◆ Extract
►

Discover(R) U.S. Spending Monitor(SM) falls more than three points
in November as consumer confidence in personal finances and the
economy declines
RIVERWOODS, Ill.--(BUSINESS WIRE)--Dec. 5, 2007--Household
expenses and holiday shopping have consumers preparing to spend more
in December even as economic confidence has dropped to its lowest
level in more than six months. Despite anticipated increases in
seasonal spending, declining consumer confidence in the economy and
personal finances drove a 3.4-point decline in the Discover U.S.
Spending Monitor for November. Survey responses from 14,000 randomly
sampled consumers (500 each night from November 1-28) put the Monitor
at 93.4 compared to 96.5 in October.
Consumers Maintain Holiday Spending Even As Spending Expectations
on Household Expenses Rises
Overall, most consumers (51 percent) said they expect to spend
more money in December, hardly a surprise given the time of year. This
is compared to 35 percent who said they would spend more in November
and an average of 33 percent making similar claims about
month-to-month spending for the previous five months.

◄

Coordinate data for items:
►

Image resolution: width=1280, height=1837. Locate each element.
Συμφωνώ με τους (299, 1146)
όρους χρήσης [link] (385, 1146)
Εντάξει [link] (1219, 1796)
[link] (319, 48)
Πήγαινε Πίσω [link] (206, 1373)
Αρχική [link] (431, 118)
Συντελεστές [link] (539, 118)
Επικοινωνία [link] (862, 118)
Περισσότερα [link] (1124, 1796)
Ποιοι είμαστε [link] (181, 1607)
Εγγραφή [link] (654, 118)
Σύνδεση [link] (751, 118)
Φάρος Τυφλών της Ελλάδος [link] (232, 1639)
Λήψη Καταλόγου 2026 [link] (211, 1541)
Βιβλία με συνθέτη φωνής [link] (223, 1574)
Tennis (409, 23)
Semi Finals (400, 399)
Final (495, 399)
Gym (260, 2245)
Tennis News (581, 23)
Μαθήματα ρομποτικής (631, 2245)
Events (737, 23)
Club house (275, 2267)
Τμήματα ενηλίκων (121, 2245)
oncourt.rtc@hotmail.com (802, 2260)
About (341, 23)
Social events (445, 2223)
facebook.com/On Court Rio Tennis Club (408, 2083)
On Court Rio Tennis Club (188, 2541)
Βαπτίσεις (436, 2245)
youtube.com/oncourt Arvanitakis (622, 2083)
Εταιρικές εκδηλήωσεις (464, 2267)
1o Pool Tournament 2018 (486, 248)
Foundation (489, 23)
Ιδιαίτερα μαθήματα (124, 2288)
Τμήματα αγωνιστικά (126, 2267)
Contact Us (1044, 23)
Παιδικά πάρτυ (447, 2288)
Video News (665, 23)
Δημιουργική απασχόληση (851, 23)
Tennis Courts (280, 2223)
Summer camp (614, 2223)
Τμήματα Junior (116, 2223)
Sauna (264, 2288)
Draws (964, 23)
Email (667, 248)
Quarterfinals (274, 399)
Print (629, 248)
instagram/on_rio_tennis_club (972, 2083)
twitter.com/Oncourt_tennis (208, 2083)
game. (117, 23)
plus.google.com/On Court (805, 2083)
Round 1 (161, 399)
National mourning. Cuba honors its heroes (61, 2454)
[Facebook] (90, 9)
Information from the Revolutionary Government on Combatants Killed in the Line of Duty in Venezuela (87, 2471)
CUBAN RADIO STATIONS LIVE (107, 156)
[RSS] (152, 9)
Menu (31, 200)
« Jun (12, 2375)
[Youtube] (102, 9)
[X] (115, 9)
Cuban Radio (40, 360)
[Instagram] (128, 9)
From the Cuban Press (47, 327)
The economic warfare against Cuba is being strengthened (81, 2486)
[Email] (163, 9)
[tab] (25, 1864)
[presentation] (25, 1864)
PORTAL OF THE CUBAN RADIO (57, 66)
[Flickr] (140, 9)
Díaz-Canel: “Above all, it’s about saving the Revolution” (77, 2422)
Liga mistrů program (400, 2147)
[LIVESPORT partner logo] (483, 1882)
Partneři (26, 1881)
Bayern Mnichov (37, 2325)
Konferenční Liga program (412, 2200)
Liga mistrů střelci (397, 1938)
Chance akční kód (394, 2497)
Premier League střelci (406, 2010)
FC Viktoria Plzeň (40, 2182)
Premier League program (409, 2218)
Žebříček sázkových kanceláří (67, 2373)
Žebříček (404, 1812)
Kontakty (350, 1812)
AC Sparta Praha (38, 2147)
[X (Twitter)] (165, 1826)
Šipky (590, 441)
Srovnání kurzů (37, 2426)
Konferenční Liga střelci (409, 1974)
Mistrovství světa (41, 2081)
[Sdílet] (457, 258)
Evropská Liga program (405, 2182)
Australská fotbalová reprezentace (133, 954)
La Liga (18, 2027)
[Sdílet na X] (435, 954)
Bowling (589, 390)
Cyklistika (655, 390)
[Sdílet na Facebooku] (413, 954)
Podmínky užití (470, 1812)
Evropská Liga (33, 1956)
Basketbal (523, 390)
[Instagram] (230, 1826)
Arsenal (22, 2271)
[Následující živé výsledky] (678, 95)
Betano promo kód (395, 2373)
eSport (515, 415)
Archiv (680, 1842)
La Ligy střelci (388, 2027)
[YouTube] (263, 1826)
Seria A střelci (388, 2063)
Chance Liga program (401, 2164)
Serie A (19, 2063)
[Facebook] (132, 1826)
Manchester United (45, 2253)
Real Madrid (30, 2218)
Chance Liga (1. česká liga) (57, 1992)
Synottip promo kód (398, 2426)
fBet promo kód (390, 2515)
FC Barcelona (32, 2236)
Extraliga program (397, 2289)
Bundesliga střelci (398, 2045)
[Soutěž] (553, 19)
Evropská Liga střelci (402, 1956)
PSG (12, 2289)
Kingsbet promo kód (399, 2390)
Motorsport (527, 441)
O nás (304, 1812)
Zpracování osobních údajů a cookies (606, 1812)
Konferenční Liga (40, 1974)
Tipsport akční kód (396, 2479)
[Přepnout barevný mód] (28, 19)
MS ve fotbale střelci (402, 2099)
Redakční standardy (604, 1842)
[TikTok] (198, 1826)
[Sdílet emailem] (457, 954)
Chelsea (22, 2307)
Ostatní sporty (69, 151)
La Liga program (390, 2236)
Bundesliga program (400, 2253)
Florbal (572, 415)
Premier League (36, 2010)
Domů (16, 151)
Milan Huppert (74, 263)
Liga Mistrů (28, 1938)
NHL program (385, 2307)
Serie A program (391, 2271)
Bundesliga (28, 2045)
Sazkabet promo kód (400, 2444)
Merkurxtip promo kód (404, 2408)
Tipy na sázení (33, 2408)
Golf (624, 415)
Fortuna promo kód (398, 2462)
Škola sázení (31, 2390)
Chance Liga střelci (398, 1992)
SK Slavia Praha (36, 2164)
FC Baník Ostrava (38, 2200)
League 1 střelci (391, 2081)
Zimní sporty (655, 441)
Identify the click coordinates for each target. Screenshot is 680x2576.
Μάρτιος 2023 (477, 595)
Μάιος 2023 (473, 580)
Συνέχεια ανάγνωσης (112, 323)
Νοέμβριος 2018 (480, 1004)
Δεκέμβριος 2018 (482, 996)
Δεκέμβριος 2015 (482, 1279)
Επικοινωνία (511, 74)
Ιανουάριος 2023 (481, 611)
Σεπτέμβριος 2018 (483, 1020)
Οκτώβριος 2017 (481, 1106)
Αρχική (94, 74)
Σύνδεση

◄

◆ Task prompt
Please continue the Discover Spending Monitor press release from where it stops.

◆ Reply to the task
But rising expectations to spend more on gas, groceries and
mortgage costs also is a key driver of increased spending among
consumers. There was a striking 15-point increase - from 43 percent to
58 percent - in the number of consumers who said they expected to
spend more on household expenses in December than they did in
November.
To meet the increased household expense obligations in December,
more consumers said they were expecting to spend less in December in
virtually every other spending category tracked by the Monitor. For
example, 45 percent of consumers expected to spend less on
discretionary items like entertainment and electronics, an increase of
nearly four points from last month's survey, while 38 percent expected
to spend less on savings and investment, up from 34 percent last
month.
"The remarkable turn we saw last month in spending intentions
continued into November as gas and grocery prices remained high," said
Margo Georgiadis, executive vice president and chief marketing officer
of Discover Financial Services. "Consumers are doing their best to
adapt to the economic environment, spending more on the things they
need while cutting back on discretionary purchases and savings. It
will be interesting to see if unexpectedly high household expenses
temper holiday spending."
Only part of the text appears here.